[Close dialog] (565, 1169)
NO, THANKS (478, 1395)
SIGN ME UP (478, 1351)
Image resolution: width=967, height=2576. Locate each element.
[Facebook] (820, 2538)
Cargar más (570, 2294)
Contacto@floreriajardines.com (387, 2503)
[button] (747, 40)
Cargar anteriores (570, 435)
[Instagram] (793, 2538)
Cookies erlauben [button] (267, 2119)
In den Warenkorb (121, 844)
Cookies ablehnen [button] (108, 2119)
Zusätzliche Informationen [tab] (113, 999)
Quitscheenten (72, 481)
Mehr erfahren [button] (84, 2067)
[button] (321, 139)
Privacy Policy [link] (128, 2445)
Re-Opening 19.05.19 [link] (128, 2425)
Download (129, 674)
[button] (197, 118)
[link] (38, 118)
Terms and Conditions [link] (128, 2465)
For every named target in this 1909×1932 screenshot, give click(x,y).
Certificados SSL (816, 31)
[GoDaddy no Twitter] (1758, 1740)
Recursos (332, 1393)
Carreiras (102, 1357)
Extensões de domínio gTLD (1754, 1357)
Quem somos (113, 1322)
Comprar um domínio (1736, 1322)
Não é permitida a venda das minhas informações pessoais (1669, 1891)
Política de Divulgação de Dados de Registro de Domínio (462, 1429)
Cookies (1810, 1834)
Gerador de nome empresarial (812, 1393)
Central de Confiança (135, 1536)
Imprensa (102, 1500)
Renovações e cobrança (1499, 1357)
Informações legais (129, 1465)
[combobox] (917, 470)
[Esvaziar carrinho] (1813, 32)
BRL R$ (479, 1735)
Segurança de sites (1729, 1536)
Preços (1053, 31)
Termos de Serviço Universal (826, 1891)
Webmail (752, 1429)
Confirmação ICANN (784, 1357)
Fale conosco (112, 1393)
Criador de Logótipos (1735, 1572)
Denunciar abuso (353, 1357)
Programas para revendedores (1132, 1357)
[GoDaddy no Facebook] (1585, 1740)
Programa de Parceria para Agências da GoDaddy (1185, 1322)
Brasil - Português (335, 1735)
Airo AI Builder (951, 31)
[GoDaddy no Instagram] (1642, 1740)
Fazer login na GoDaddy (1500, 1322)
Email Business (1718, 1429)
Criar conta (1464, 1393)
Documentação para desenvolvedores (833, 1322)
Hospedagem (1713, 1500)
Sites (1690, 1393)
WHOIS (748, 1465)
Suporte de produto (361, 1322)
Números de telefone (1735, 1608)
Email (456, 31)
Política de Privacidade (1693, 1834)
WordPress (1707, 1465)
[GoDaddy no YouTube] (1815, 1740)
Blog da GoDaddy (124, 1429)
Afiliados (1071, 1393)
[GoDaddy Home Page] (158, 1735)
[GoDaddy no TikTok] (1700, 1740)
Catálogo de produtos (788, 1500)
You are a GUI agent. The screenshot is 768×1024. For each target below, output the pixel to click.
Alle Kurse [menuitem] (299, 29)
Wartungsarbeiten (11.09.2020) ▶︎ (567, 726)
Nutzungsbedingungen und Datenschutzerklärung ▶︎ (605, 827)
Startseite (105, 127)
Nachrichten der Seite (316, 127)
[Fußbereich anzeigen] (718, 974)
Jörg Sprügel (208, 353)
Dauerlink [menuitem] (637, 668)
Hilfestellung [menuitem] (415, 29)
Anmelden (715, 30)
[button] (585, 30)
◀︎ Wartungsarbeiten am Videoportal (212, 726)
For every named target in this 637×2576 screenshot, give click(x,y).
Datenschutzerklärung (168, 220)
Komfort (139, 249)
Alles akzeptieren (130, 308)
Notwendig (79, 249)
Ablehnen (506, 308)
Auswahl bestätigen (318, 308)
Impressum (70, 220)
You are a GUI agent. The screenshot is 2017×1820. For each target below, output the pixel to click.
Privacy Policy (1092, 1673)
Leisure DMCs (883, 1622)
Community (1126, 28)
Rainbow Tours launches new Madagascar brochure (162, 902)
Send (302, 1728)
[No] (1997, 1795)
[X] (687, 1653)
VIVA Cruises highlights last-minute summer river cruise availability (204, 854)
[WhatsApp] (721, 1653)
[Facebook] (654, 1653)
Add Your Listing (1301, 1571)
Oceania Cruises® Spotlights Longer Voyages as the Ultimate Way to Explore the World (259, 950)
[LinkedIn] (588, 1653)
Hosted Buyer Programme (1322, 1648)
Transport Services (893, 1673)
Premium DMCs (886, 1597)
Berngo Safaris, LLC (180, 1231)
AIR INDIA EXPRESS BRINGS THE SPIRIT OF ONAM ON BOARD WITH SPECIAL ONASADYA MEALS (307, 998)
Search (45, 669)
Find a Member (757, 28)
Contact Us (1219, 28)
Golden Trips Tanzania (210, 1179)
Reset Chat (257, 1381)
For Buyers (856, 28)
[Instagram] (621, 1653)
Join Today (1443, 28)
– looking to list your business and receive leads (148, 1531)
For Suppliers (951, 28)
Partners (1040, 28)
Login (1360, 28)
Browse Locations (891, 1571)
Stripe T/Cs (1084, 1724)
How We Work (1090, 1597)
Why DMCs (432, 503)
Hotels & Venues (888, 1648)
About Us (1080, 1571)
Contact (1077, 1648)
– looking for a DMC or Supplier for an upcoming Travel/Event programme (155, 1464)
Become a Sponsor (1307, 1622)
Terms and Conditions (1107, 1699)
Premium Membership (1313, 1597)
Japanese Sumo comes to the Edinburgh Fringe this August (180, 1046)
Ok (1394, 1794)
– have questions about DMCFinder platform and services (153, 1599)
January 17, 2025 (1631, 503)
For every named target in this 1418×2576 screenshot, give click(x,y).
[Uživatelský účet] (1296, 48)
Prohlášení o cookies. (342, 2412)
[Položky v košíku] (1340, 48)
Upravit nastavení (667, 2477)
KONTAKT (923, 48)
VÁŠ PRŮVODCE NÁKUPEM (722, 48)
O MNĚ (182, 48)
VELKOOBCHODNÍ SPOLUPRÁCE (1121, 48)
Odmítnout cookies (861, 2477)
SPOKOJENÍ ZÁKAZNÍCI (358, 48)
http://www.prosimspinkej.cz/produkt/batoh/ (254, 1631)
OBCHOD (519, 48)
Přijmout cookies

----------

* **WHAT TO DO**
Reproduce exactly, and only, the part of the listing above that begins at the line with "Rainbow Tours launches" and goes on through the line with "Upravit nastavení (667, 2477)".

* **TASK RESPONSE**
Rainbow Tours launches new Madagascar brochure (162, 902)
Send (302, 1728)
[No] (1997, 1795)
[X] (687, 1653)
VIVA Cruises highlights last-minute summer river cruise availability (204, 854)
[WhatsApp] (721, 1653)
[Facebook] (654, 1653)
Add Your Listing (1301, 1571)
Oceania Cruises® Spotlights Longer Voyages as the Ultimate Way to Explore the World (259, 950)
[LinkedIn] (588, 1653)
Hosted Buyer Programme (1322, 1648)
Transport Services (893, 1673)
Premium DMCs (886, 1597)
Berngo Safaris, LLC (180, 1231)
AIR INDIA EXPRESS BRINGS THE SPIRIT OF ONAM ON BOARD WITH SPECIAL ONASADYA MEALS (307, 998)
Search (45, 669)
Find a Member (757, 28)
Contact Us (1219, 28)
Golden Trips Tanzania (210, 1179)
Reset Chat (257, 1381)
For Buyers (856, 28)
[Instagram] (621, 1653)
Join Today (1443, 28)
– looking to list your business and receive leads (148, 1531)
For Suppliers (951, 28)
Partners (1040, 28)
Login (1360, 28)
Browse Locations (891, 1571)
Stripe T/Cs (1084, 1724)
How We Work (1090, 1597)
Why DMCs (432, 503)
Hotels & Venues (888, 1648)
About Us (1080, 1571)
Contact (1077, 1648)
– looking for a DMC or Supplier for an upcoming Travel/Event programme (155, 1464)
Become a Sponsor (1307, 1622)
Terms and Conditions (1107, 1699)
Premium Membership (1313, 1597)
Japanese Sumo comes to the Edinburgh Fringe this August (180, 1046)
Ok (1394, 1794)
– have questions about DMCFinder platform and services (153, 1599)
January 17, 2025 (1631, 503)
For every named target in this 1418×2576 screenshot, give click(x,y).
[Uživatelský účet] (1296, 48)
Prohlášení o cookies. (342, 2412)
[Položky v košíku] (1340, 48)
Upravit nastavení (667, 2477)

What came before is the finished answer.